* BEGIN DATASET EXCERPTS *

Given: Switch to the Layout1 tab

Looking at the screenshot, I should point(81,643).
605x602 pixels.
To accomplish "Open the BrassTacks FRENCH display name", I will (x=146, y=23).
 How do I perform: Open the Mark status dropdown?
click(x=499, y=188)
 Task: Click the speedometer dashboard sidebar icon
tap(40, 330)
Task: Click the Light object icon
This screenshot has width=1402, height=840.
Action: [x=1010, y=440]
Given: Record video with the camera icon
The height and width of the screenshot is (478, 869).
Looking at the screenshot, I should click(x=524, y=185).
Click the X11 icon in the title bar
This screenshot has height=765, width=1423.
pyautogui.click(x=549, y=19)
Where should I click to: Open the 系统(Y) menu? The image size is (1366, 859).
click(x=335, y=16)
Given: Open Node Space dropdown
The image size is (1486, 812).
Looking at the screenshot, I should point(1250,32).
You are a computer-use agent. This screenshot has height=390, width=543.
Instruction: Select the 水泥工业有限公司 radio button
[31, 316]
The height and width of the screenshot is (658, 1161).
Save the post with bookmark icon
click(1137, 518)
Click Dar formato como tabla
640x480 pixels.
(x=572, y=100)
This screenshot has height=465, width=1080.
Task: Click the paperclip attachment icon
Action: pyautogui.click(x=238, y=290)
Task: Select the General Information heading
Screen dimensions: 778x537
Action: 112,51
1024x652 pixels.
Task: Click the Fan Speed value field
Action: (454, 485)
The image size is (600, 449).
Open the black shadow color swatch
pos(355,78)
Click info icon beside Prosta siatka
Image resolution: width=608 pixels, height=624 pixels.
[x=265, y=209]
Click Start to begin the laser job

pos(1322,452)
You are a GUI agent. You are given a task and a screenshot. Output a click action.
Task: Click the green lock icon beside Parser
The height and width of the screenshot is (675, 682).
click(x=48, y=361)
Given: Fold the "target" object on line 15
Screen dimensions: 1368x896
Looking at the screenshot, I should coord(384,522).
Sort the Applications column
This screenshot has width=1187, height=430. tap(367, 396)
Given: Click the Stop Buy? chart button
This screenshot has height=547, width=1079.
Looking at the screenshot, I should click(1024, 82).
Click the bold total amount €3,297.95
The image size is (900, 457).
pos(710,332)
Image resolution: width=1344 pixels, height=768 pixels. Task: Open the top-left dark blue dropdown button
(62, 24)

* END DATASET EXCERPTS *

Reproduce verbatim the lines of the data above, starting at the line containing "Click Dar formato como tabla" and ending at the line containing "pos(1322,452)", both included.

Click Dar formato como tabla
640x480 pixels.
(x=572, y=100)
This screenshot has height=465, width=1080.
Task: Click the paperclip attachment icon
Action: pyautogui.click(x=238, y=290)
Task: Select the General Information heading
Screen dimensions: 778x537
Action: 112,51
1024x652 pixels.
Task: Click the Fan Speed value field
Action: (454, 485)
The image size is (600, 449).
Open the black shadow color swatch
pos(355,78)
Click info icon beside Prosta siatka
Image resolution: width=608 pixels, height=624 pixels.
[x=265, y=209]
Click Start to begin the laser job

pos(1322,452)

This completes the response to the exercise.